Le Caire a enfin indiqué qu’il continuerait à apporter son soutien à la Somalie, à travers la mission de l’Union africaine mais également dans le cadre de la coopération bilatérale, en mettant à disposition son expérience dans les domaines de la lutte contre le terrorisme, de la sécurisation des frontières et du renforcement des capacités institutionnelles.
Quant à l’avenir de l’AUSSOM
Le sommet de Kampala se tient dans un contexte particulièrement délicat pour l’AUSSOM. Les dirigeants des pays contributeurs examinent l’avenir de la mission après l’annonce de Washington de mettre fin, à compter de 2027, à son soutien au Bureau de soutien des Nations unies en Somalie (UNSOS), chargé d’assurer les opérations logistiques indispensables au déploiement de la force africaine.
Face à cette situation, les ministres de la Défense des pays contributeurs ont plaidé pour un retrait progressif, coordonné et ordonné de la mission, tout en demandant au Conseil de sécurité des Nations unies de mettre en place un mécanisme transitoire de soutien logistique pour une période de 18 à 24 mois.
Les Etats-Unis ont toutefois déjà indiqué qu’ils s’opposeraient à une telle option si elle impliquait une prise en charge de cette mission par l’ONU.
Les experts mettent en garde contre les conséquences d’un retrait précipité de l’AUSSOM, selon l’AFP.
Déjà confrontée à un déficit chronique de financement, la mission pourrait difficilement poursuivre ses activités sans un soutien international renouvelé.
Plusieurs analystes estiment qu’un départ brutal des forces africaines risquerait d’affaiblir davantage les institutions somaliennes et de favoriser une progression des insurgés shebab, groupe armé islamiste radical lié à Al-Qaïda, faisant craindre un scénario comparable à celui de l’Afghanistan après le retrait des forces internationales en 2021.
Une intense activité diplomatique en marge du sommet
En marge des travaux, présidés par le chef de l’Etat ougandais Yoweri Museveni, Abdelatty a également rencontré le vice-président du Burundi, Prosper Bazombanza, ainsi que le ministre djiboutien de l’Intérieur et ministre de la Défense par intérim, Omar Abdi Saïd.
Les discussions ont porté sur le renforcement des relations économiques, commerciales et d’investissement entre l’Egypte, le Burundi et Djibouti, ainsi que sur les moyens de préserver la stabilité dans la Corne de l’Afrique.

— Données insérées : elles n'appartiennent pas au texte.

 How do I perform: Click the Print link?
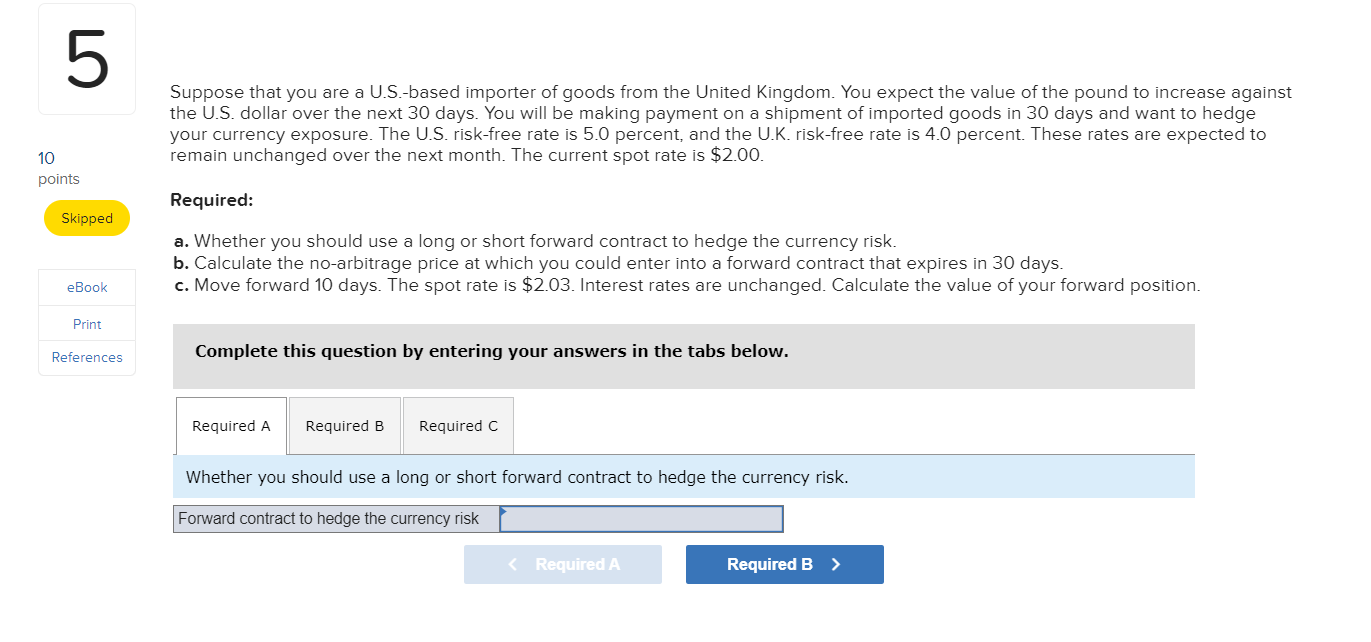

Le ministre égyptien s’est également entretenu avec le vice-président du Kenya, Kithure Kindiki. Les deux responsables ont salué le développement du partenariat stratégique entre Le Caire et Nairobi, renforcé par la visite du président Abdel Fattah Al-Sissi au Kenya en mai 2026.
Abdelatty et Kindiki ont réaffirmé leur volonté de poursuivre leur coordination au sein de l’Union africaine et des organisations régionales et internationales, notamment pour soutenir la stabilité en Somalie, favoriser le développement du continent et mobiliser des financements durables en faveur de l’AUSSOM.